### DATASET EXCERPTS
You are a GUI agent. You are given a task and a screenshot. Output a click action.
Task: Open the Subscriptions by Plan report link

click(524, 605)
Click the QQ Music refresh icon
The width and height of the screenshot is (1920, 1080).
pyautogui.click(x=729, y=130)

### ASSIGNMENT
All the entries are to be reproduced verbatim.

### WRITTEN SOLUTION
You are a GUI agent. You are given a task and a screenshot. Output a click action.
Task: Open the Subscriptions by Plan report link

click(524, 605)
Click the QQ Music refresh icon
The width and height of the screenshot is (1920, 1080).
pyautogui.click(x=729, y=130)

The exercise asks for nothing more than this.